Exercise prompt: Copy exactly the lines of the records below, and only those lines, beginning with the line that contains "Пользовательское соглашение (607, 1790)" and ending with the line that contains "КОНКУРСЫ (611, 76)".

Data:
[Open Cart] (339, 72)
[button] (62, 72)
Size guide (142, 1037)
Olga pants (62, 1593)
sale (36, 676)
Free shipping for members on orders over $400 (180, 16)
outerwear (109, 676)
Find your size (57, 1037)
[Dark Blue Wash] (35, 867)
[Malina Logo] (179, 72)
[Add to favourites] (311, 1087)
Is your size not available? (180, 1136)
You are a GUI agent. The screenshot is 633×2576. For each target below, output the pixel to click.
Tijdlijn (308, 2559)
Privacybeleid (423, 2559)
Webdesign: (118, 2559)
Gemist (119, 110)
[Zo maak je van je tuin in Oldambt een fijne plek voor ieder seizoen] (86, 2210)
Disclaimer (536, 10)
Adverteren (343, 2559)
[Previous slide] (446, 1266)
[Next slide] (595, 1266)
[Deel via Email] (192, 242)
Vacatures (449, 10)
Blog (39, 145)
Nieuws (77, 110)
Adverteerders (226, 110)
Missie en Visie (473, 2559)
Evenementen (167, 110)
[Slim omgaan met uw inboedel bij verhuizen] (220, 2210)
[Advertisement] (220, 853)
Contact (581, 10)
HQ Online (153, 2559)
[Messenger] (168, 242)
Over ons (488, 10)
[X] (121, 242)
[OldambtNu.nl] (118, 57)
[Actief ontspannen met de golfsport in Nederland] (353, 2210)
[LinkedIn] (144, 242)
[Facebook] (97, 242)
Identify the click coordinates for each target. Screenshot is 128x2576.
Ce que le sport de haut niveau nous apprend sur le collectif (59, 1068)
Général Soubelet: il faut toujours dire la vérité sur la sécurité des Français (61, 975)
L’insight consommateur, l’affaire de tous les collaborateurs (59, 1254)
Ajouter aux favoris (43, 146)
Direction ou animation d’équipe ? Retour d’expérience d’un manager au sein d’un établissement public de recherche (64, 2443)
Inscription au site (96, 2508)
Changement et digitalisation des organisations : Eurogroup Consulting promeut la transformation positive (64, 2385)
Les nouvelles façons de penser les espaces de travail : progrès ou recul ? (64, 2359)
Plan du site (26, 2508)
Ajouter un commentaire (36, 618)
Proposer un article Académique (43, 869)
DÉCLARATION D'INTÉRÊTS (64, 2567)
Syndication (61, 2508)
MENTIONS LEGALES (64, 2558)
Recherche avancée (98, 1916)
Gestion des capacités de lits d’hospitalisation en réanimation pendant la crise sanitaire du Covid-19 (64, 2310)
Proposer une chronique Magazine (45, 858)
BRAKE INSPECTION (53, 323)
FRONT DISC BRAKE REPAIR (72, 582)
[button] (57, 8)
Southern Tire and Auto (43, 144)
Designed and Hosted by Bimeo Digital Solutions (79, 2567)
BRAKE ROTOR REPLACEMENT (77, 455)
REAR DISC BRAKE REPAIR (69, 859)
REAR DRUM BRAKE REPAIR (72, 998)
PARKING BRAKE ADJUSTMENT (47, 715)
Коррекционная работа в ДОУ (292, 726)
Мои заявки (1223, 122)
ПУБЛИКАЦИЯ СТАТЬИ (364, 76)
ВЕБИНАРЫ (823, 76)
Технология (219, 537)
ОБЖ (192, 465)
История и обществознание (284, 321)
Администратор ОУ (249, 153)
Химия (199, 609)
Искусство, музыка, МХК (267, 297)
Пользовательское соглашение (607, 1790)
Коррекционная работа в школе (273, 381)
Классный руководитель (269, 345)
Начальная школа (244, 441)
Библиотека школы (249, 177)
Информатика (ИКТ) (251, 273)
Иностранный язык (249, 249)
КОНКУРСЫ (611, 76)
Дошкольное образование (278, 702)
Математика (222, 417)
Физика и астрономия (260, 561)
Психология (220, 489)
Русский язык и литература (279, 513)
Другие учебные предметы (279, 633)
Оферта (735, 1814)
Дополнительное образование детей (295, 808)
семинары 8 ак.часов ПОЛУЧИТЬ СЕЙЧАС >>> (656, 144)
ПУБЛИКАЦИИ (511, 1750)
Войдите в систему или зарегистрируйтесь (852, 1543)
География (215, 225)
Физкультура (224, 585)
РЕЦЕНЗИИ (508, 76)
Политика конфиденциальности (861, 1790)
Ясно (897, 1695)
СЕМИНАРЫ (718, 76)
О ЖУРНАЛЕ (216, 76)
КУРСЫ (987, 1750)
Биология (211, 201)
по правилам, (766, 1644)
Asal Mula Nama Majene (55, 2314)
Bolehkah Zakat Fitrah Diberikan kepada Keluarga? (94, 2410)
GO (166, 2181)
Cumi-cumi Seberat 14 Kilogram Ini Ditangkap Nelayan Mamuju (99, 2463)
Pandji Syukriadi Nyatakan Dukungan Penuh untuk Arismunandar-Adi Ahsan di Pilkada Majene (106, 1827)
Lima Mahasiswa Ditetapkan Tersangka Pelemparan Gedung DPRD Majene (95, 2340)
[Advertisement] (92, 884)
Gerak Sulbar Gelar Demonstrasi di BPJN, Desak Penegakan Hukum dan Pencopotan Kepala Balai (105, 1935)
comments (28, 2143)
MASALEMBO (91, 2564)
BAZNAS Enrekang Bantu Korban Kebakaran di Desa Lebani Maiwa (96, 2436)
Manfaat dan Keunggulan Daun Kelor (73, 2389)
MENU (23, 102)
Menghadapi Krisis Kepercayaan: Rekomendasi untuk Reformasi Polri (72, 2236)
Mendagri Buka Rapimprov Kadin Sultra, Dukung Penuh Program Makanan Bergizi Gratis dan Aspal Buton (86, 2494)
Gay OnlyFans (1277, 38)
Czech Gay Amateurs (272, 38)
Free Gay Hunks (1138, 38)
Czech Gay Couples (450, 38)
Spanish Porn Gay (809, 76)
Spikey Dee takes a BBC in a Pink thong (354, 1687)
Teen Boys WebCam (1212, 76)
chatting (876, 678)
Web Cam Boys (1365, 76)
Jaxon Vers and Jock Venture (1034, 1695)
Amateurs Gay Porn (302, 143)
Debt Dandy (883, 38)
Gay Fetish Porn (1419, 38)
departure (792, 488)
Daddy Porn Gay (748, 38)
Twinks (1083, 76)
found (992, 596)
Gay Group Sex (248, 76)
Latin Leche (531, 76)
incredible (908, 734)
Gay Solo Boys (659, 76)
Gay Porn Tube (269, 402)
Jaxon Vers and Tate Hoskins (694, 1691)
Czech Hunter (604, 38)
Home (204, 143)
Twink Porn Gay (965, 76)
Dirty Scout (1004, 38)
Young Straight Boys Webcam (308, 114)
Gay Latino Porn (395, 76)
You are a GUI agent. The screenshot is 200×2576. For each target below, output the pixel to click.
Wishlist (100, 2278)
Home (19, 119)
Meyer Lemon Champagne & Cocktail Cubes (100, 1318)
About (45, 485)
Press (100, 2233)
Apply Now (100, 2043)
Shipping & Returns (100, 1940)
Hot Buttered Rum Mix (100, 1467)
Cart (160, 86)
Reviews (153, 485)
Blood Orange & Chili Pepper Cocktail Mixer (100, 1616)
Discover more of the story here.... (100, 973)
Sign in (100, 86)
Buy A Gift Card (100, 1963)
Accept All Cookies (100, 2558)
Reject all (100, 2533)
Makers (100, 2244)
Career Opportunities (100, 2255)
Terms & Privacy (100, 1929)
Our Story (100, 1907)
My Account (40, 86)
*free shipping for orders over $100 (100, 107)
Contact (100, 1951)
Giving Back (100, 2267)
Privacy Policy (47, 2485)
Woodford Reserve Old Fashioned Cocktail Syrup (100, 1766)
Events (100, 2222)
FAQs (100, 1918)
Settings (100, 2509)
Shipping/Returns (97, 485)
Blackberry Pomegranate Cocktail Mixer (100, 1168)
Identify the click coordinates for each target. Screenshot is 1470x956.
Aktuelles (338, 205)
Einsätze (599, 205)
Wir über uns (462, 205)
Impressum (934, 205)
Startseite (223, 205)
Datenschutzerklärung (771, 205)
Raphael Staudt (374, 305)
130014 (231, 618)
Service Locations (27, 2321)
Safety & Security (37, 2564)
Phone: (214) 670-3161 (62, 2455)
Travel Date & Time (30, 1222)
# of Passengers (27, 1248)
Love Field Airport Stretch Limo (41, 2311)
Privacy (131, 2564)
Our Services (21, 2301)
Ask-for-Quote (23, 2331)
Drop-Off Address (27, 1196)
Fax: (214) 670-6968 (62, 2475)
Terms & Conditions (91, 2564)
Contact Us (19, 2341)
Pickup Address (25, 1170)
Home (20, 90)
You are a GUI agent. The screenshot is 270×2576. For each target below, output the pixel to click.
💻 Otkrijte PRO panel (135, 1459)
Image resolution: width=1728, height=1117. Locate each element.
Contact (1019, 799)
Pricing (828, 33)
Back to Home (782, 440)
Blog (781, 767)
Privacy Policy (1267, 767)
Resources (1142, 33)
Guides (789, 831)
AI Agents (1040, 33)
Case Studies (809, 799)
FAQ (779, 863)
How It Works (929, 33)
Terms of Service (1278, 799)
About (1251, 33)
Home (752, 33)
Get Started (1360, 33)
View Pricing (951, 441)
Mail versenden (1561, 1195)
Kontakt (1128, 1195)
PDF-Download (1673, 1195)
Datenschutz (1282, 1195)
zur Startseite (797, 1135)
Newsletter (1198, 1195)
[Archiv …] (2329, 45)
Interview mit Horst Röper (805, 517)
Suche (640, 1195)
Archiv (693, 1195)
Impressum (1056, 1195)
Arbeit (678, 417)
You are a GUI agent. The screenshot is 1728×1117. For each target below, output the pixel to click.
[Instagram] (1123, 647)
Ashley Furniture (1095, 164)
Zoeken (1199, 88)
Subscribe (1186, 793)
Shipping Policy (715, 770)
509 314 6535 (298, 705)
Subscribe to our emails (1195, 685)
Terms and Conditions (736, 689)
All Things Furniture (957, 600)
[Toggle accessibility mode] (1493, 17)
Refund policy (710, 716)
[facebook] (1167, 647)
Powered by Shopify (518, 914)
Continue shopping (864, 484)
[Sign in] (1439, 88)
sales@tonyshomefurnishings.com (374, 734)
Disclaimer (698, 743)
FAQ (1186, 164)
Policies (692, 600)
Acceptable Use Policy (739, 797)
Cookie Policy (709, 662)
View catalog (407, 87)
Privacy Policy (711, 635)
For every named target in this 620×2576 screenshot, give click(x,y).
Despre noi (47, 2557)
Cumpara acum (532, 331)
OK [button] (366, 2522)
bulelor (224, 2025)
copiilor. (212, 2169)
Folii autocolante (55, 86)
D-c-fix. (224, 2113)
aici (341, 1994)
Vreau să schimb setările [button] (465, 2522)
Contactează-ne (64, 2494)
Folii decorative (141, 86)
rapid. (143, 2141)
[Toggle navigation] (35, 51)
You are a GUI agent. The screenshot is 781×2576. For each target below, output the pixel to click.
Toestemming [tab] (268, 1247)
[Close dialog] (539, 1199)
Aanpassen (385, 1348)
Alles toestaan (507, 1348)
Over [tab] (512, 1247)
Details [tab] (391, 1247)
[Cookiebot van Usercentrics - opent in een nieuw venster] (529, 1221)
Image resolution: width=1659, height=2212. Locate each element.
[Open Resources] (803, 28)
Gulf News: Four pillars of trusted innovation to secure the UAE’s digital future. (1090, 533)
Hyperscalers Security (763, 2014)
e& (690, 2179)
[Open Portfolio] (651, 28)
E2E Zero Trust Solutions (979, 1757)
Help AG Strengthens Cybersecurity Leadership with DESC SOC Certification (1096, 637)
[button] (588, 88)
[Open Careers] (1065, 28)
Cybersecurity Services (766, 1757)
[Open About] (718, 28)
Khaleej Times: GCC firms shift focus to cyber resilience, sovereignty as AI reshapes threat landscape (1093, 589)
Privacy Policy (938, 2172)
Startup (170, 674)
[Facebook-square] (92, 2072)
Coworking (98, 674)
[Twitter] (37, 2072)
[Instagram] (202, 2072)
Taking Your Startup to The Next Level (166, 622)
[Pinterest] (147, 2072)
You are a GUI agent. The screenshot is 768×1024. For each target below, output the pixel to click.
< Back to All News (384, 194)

Written response:
Пользовательское соглашение (607, 1790)
Коррекционная работа в школе (273, 381)
Классный руководитель (269, 345)
Начальная школа (244, 441)
Библиотека школы (249, 177)
Информатика (ИКТ) (251, 273)
Иностранный язык (249, 249)
КОНКУРСЫ (611, 76)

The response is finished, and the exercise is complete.